Whether you can do this with a single cluster or not will also depend on exactly what the sizing numbers come out to. You can't run 100TB on a single node so you have to find the right node size for your use case and then project the number of nodes required. If it starts to look like you're going to need hundreds of nodes (and if you use SSDs you probably will) then you may need to consider multiple clusters. Also be sure that any sizing calculation factors in overhead for cluster operations. If you need 1PB of space just for data then you need to factor in overhead on a per node basis to allow for things to stay functional when there are issues in the cluster. The details of that will depend on exactly how many nodes you have and the ultimate size of shards. This is hard to get right.
Once you have an estimate on what you think a node will look like then you should test a single node configuration, load it with a representative amount of data and then figure out if it can handle your query response requirements.

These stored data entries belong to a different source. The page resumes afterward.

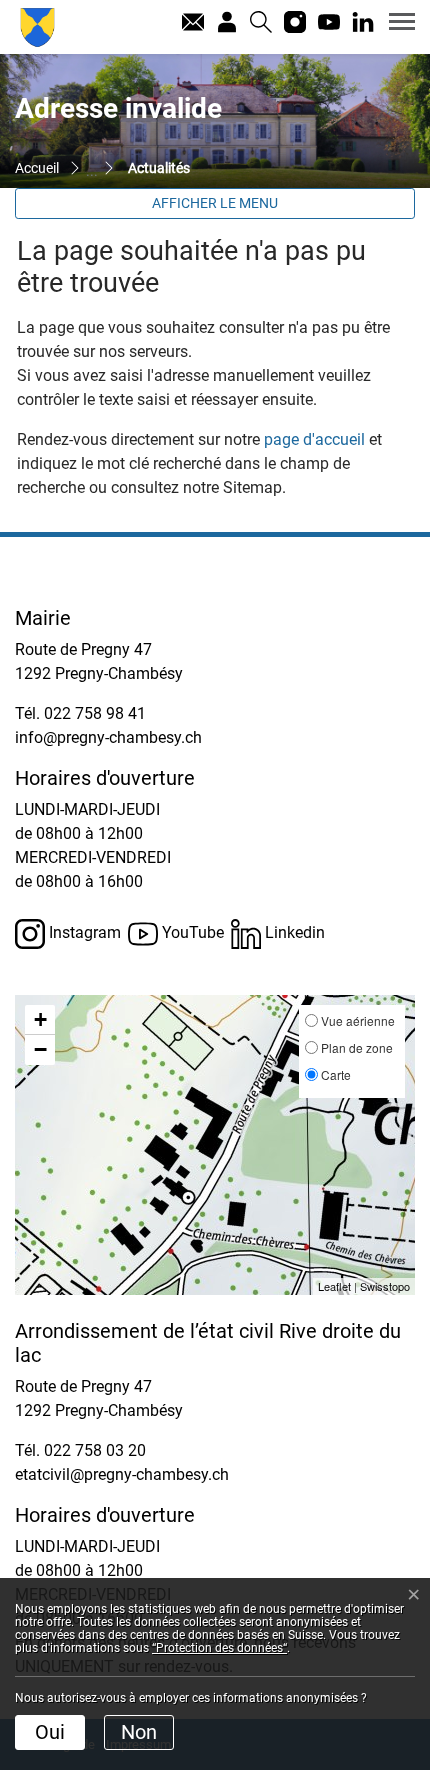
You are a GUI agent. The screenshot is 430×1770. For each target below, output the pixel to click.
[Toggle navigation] (395, 21)
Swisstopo (385, 1286)
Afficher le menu (215, 203)
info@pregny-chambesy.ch (108, 737)
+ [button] (40, 1019)
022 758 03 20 (95, 1450)
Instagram (83, 932)
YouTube (191, 932)
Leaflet (334, 1286)
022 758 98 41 (95, 713)
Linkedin (293, 932)
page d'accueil (314, 439)
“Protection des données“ (219, 1648)
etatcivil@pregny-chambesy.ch (122, 1474)
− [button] (40, 1049)
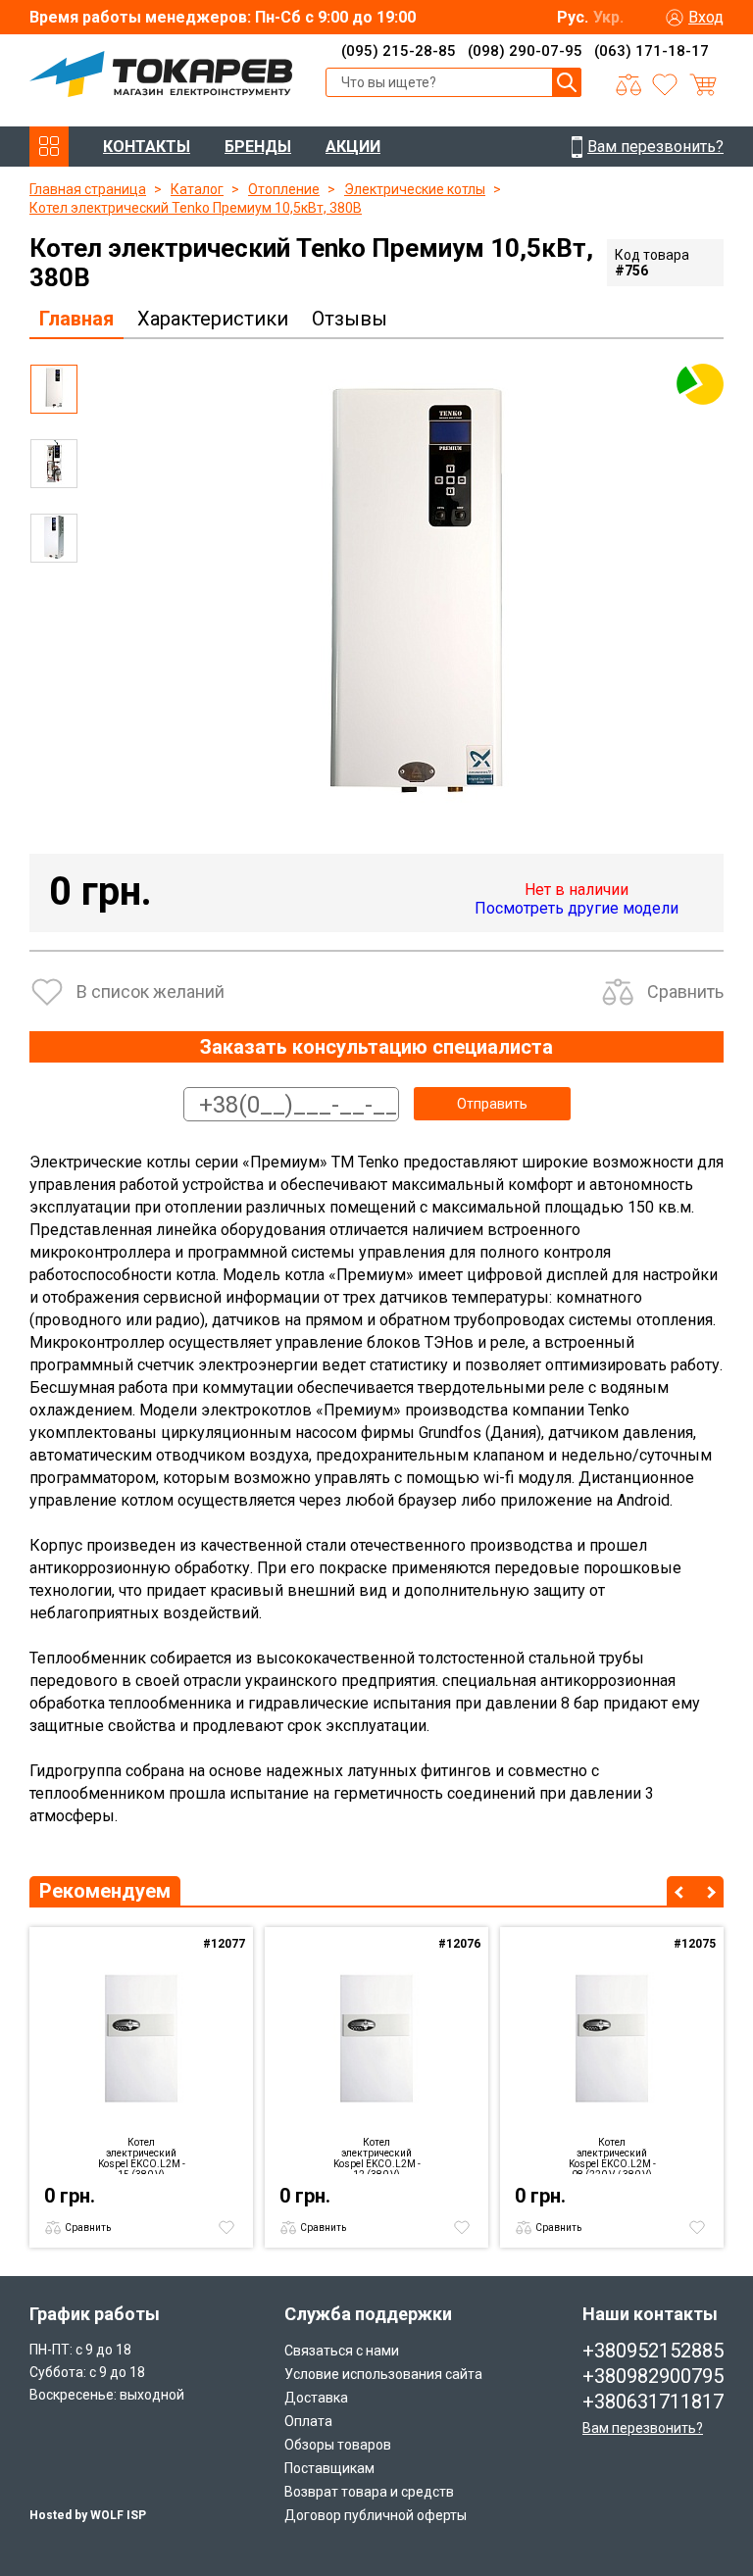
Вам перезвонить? (642, 2428)
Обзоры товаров (337, 2444)
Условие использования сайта (383, 2374)
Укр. (608, 17)
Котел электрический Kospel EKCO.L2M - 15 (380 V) (141, 2155)
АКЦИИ (353, 146)
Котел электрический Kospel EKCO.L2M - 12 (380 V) (377, 2155)
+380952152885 (653, 2350)
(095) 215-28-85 (398, 51)
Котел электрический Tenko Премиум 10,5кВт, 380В (195, 208)
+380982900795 (653, 2376)
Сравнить (685, 991)
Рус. (572, 17)
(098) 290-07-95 (525, 51)
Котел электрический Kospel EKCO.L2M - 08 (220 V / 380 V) (612, 2155)
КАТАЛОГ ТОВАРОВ (49, 146)
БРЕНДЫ (258, 146)
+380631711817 (653, 2401)
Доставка (316, 2397)
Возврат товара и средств (369, 2492)
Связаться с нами (341, 2350)
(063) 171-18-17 (651, 51)
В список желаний (150, 991)
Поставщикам (329, 2468)
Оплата (308, 2421)
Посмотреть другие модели (576, 908)
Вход (706, 17)
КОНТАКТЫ (146, 146)
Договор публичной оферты (375, 2515)
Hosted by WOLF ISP (87, 2515)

ES queries scale surprisingly well as you add nodes but if your nodes are the wrong size everything can fall apart. As you do this you'll also encounter some of the limits that ES has when dealing with truly large amounts of data. Really explore how much data you can actually put on a node, this is heavily affected by the number of shards on the node. ES works best at lower density but with your query requirements you may be able to run higher density if you can size things so it doesn't run out of heap just starting up. That means fewer, larger shards. The fact your dataset is static could really help you here.
Anyway, it's impossible for me to give you any real answers so hopefully this rambling is of some help.